Chart segments Chinese exports of aluminum foil and related products by destination market. Source: Panjiva

Global Trade Wrap

The U.S. advance trade-in-goods deficit climbed 9% on a year earlier to reach $74 billion, the highest since July 2008 and above economists’ expectations. Imports outpaced exports – not a surprise given recent maritime port performance – though import growth of 7% was partly down to oil prices. A 10% surge in capital goods imports was driven by buoyant corporate investment. The rise in the deficit may act as a spur to the Trump administration to deliver its section 232 (metals) and section 301 (China) tariffs sooner rather than later. (Panjiva Research – Policy)
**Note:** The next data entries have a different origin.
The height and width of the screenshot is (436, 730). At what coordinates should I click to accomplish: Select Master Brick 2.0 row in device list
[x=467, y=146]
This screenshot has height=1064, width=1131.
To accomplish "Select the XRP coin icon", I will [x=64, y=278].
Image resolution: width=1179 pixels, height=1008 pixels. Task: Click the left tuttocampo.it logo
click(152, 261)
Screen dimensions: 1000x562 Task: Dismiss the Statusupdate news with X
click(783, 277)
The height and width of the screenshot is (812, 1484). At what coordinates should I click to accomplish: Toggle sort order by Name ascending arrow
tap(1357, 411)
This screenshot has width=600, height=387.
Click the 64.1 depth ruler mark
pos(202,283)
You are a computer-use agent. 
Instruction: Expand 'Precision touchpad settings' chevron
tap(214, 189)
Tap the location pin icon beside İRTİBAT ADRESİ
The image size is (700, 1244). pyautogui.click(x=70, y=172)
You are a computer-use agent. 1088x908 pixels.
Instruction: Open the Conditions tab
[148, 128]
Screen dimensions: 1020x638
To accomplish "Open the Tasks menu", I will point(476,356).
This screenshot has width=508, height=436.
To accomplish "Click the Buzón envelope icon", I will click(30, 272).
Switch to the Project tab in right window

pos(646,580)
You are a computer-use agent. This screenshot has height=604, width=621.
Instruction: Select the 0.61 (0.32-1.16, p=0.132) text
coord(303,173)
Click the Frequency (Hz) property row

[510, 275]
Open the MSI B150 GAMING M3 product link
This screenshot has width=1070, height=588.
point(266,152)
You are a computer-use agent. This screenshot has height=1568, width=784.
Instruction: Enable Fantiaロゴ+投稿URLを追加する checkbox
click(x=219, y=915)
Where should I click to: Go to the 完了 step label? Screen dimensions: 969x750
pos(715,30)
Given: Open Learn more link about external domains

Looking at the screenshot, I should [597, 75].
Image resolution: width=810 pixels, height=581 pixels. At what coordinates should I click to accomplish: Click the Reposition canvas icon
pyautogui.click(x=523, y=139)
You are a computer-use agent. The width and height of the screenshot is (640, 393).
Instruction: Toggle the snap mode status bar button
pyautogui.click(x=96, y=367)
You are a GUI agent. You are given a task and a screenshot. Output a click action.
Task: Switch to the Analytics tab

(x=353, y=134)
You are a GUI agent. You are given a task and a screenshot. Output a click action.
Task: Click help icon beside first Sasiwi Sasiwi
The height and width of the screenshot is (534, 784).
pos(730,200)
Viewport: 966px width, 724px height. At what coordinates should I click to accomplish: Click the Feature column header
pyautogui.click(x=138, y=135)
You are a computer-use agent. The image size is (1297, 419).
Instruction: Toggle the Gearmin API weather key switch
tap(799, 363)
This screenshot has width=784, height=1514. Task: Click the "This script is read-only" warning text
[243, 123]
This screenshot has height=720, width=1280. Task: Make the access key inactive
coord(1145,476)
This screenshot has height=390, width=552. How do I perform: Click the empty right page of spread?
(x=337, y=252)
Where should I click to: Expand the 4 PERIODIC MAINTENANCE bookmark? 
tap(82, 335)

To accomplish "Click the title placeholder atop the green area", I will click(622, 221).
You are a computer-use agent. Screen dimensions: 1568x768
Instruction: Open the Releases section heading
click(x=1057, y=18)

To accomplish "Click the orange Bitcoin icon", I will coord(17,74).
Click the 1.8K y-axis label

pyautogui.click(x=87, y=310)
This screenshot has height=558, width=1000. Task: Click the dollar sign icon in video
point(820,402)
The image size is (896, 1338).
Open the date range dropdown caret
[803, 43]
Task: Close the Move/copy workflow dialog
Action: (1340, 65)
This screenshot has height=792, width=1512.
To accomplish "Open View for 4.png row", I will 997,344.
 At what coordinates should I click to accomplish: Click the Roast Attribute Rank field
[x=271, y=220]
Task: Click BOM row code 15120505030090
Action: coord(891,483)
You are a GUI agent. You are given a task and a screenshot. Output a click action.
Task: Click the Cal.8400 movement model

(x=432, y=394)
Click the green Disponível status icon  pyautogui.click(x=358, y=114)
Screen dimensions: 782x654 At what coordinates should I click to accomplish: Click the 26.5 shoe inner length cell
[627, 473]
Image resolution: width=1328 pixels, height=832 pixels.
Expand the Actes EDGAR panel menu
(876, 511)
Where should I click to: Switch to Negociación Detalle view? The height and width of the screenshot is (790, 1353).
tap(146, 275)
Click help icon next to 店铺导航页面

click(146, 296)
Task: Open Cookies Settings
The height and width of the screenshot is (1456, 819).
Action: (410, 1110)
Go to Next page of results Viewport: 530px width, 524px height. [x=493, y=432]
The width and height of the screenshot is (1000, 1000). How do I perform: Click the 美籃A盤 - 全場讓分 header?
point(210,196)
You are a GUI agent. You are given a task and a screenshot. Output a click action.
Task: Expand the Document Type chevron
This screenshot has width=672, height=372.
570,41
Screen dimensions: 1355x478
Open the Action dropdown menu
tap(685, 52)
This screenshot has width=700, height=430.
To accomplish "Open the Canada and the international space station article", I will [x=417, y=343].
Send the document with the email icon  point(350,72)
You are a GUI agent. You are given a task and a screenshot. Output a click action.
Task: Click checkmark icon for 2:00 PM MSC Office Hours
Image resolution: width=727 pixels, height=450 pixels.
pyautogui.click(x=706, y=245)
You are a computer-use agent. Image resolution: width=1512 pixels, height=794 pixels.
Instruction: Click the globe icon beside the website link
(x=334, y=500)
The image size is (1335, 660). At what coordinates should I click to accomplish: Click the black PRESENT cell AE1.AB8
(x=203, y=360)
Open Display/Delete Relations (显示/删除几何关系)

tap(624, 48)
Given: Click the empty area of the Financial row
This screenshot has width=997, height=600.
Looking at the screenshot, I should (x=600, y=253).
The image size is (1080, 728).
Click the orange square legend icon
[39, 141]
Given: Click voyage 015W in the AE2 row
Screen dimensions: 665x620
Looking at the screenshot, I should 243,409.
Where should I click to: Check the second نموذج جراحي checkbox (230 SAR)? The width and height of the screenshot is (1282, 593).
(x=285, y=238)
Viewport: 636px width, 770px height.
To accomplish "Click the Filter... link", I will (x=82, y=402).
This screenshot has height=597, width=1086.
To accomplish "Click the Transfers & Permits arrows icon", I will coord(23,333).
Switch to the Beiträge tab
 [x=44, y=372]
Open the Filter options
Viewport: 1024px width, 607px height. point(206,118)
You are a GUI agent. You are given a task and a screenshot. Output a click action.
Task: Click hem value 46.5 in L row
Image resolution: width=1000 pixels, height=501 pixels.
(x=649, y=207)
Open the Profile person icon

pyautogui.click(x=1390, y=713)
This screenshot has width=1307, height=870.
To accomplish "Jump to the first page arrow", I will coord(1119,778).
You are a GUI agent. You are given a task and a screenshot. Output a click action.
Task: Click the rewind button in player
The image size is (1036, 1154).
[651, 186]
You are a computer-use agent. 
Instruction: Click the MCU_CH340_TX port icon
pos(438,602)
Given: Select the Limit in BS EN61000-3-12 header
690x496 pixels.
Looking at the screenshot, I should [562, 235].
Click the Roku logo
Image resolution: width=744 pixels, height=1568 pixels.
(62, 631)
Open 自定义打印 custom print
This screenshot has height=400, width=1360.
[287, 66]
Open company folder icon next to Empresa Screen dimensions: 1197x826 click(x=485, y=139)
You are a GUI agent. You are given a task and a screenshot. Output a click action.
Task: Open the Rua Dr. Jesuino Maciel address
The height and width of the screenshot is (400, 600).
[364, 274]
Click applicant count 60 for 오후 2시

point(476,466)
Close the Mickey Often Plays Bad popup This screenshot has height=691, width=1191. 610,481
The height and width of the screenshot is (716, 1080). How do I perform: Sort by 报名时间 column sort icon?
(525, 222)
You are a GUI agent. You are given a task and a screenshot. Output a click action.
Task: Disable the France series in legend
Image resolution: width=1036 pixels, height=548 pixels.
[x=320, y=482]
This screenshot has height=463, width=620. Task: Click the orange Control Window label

On a similar tack the Mexican deficit surged 27% higher to reach $4.4 billion, the highest on record. As with the U.S. an increase in imports of 14% was the result of higher fuel prices and a 19% leap in capital goods imports. That likely reflects a step-up in purchases from China (full details are not yet available) while the status of the all-critical trade surplus vs. the U.S. has yet to be revealed. (Panjiva Research – Policy)

With the Mobile World Congress going on this week there is a focus on 5G telecoms network rollout plans. Huawei has announced it is running 30 trials globally, but not in the U.S. Its exports of telecoms network equipment from China have gone through a renaissance, rising 16% in the fourth quarter on a year earlier vs. a 22% fall in the prior three quarters. (Panjiva Research – Industries)

Returning to trade investigations, China has decided to increase duties on imports of MMA (a plexiglas precursor) from three countries including Japan. The original tariffs, set in 2015, have not prevented a rise in imports. That reached 32% in 4Q 2017 on a year earlier, led by a 46% jump in shipments from Japan. (Panjiva Research – Industries)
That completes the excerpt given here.